MEDYA KÖŞESİ

'Küçük beynini' Mekke'de unutmuş!

Bir Şamil Tayyar, bir Ahmet Hakan... İkisi de birbirine yanıt vermeden gün geçirmiyor. Peki bu polemik nasıl başladı?

'Küçük beynini' Mekke'de unutmuş!

GAZETECİLER.COM
Bir Şamil Tayyar, bir Ahmet Hakan...
İkisi de birbirine yanıt vermeden gün geçirmiyor.
Peki bu polemik nasıl başladı?
Şamil Tayyar, köşesinden Mehmet Bekaroğlu'na 'Sen kimsin lan' başlıklı bir yazı yazdı.
Bekaroğlu'nun cevap hakkı olacak bir köşesi olmadığı için Ahmet Hakan devreye girdi.
Ve Bekaroğlu'na köşesini açtı...
Sonrasında Şamil Tayyar küplere bindi.
Ahmet Hakan'a demediğini bırakmadı.
E Ahmet Hakan bu geri kalır mı?
Şamil Tayyar'ı 'beyinsiz' ilan etti.
Şimdi sıra yine Şamil Tayyar'a geldi.
Tayyar bugünkü makalesini yine Ahmet Hakan'a ayırdı.
Dün sabah Elif Şafak'ın 'yazar değilsin' başlıklı yazısında "Evlat, öyle kıvama gelmelisin ki, taş da gül de bir olmalı gözünde." sözünü okuyan Şamil Tayyar'ın nefsi sarıp sarmalanmış.
Bu sözden sonra Ahmet Hakan'ın kendisine verdiği yanıtı görünce pek de öfkelenmemiş...
Tayyar'ın kaleminden bugün Ahmet Hakan'a hitaben 'lan lun' sözleri çıkmamış.
Yani Elif Şafak sağolsun, Tayyar'ın öfkesini bastırmış.
Ama yine de cevabını esirgememiş tabi Şamil Tayyar.
Ahmet Hakan'ı kızdıracak sözler sarfetmiş.
Kendisini 'beyinsiz' itham eden Hakan'a 'küçük beyinli' demiş.
O da yetmemiş tabi...
Ahmet Hakan'ın eski defterlerini ortaya dökmüş.
Belki de en iyi yanıtın böyle olacağını düşünmüş.

Neyse biz şimdi sizleri Şamil Tayyar ile baş başa bırakalım...

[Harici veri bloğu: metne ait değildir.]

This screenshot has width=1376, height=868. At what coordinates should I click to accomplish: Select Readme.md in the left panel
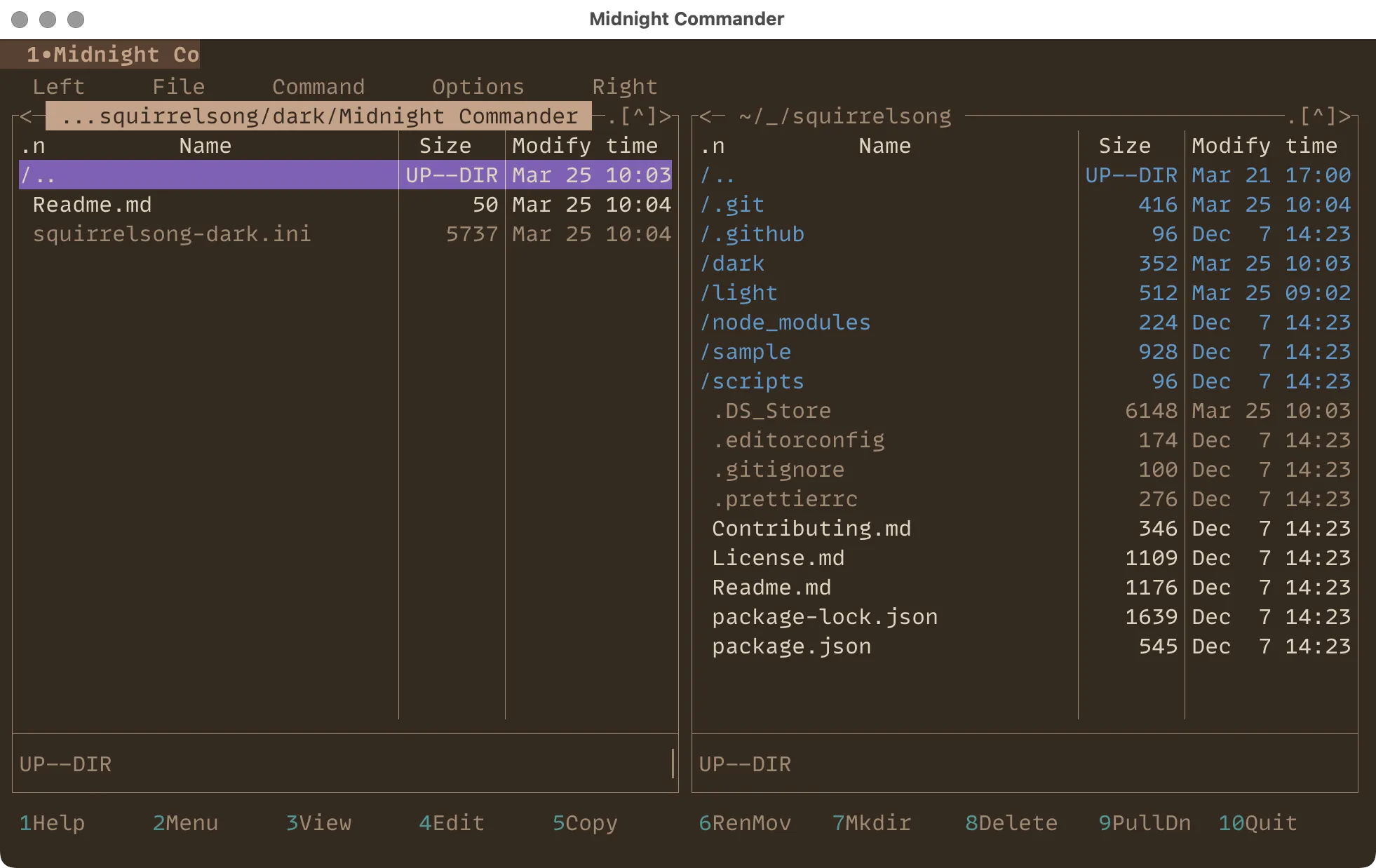(92, 204)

(...) yüreğim burkuldu: “Yazık zavallıya. Keşke tercih imkanı olsaydı. Bir küçük beyni vardı, onu da Mekke’de unutmuş.”

Daha okkalı cevap vermeyi düşündüm, “inandırıcı olmaz” kanaatine vardım. Öyle ya, bu yandaş medya, habercilik reflekslerini köreltti. Çareyi dostlarında aradım. Şenol Demirci, Milliyet’in tecrübeli ve başarılı bir muhabiridir. “İskele sancak cepler dolacak” ve “Ahmet Hakan Coşmuş” manşetlerinin mimarıdır. 23 Ekim 2001 tarihli Milliyet’teki haber, şöyle başlıyor: “Kanal 7’deki İskele Sancak adlı programın yapımcılığını ve sunuculuğunu yapan Ahmet Hakan Coşkun ve ağabeyi Abdullah Topel Coşkun’un İGDAŞ’ı 1.5 trilyon lira dolandıran İroni Ajans’ın ortakları olduğu ortaya çıktı.”

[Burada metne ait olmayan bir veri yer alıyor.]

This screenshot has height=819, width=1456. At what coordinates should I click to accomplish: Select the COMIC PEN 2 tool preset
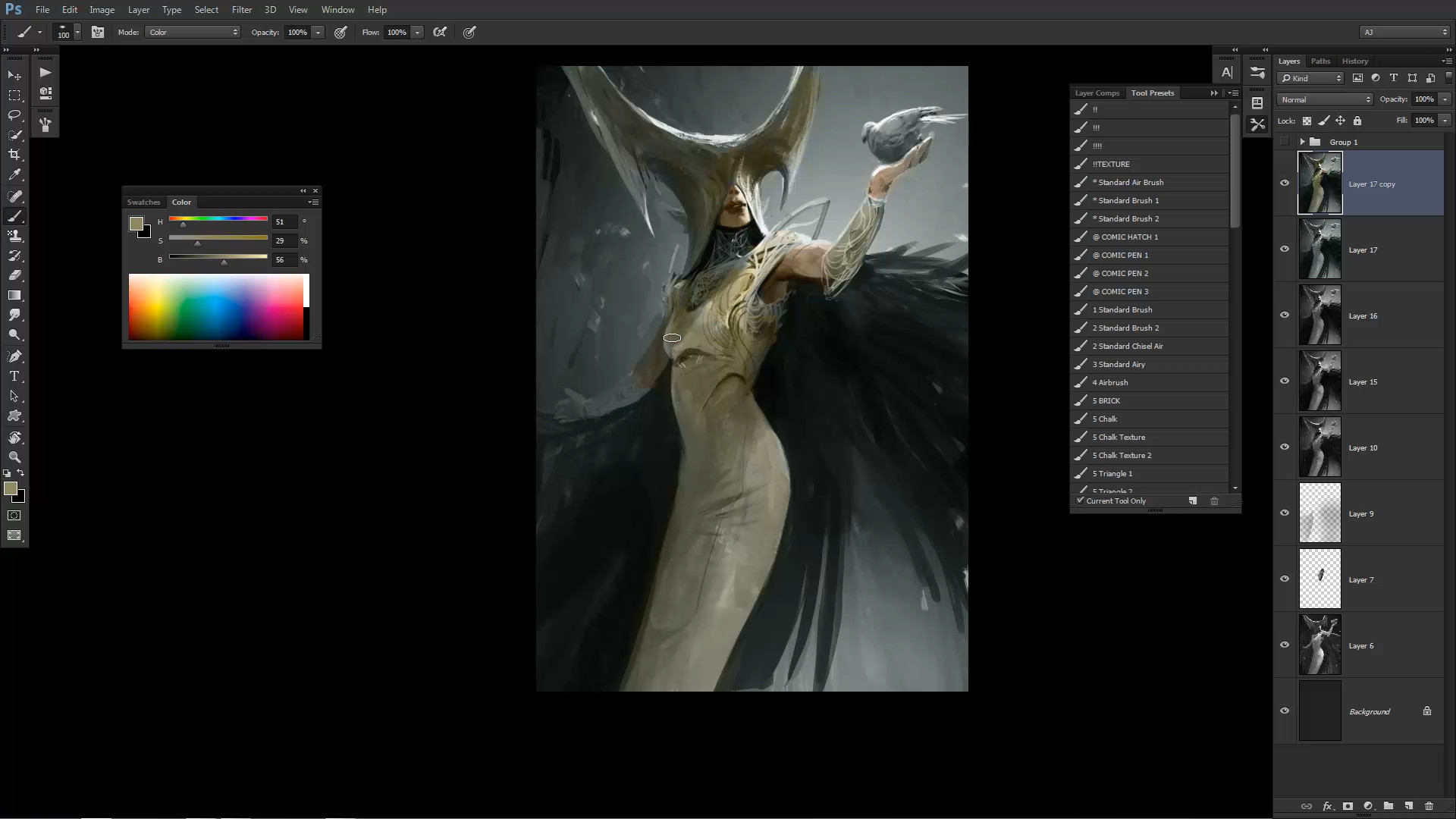1120,273
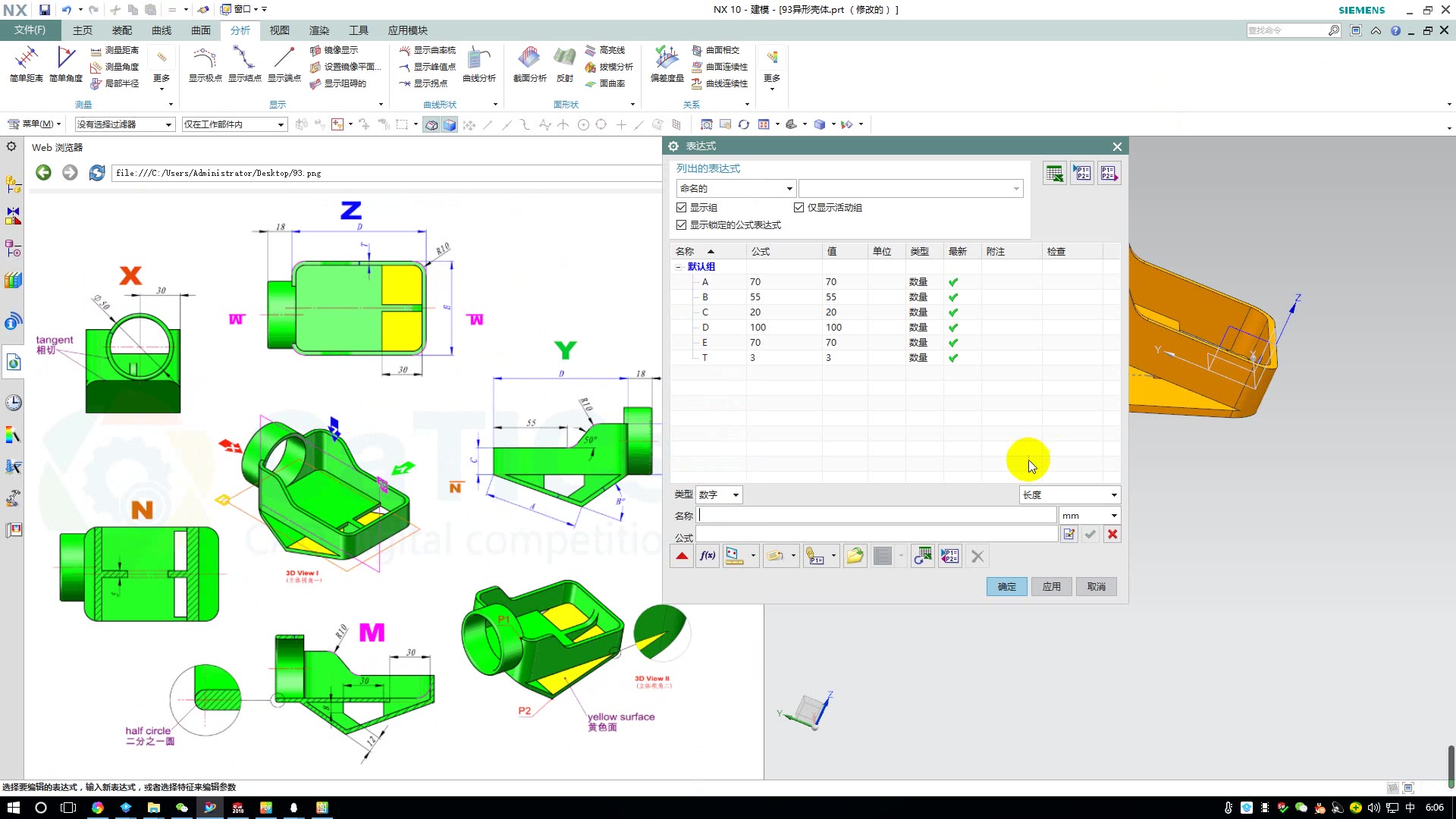The height and width of the screenshot is (819, 1456).
Task: Collapse the 默认组 tree group
Action: pyautogui.click(x=678, y=267)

Haberde, babası sayesinde Kanal 7’de yükseldiği anlatılan Ahmet Hakan’ın şu sözlerine yer verilmiş: “Şirketteki payım sembolik bir şeydi. Kardeşim şirket kurarken, babamın, öbür kardeşimin, benim ismimi yazmış.”

Ergenekon sanığı Muzaffer Tekin de uyuşturucu parasıyla kurulan ve Danıştay cinayeti faili Alpaslan Aslan’ın avukatlığını yaptığı Doğuş Factoring’deki yüzde 10 hissesi için “Sembolik, karım yok” demişti.

Yok yok bu kadar değil Şamil Tayyar'ın cevabı...
Ötesi de var ama bizde değil...
Tartışmanın fitilini kendi içimizde ateşlemeyelim istedik.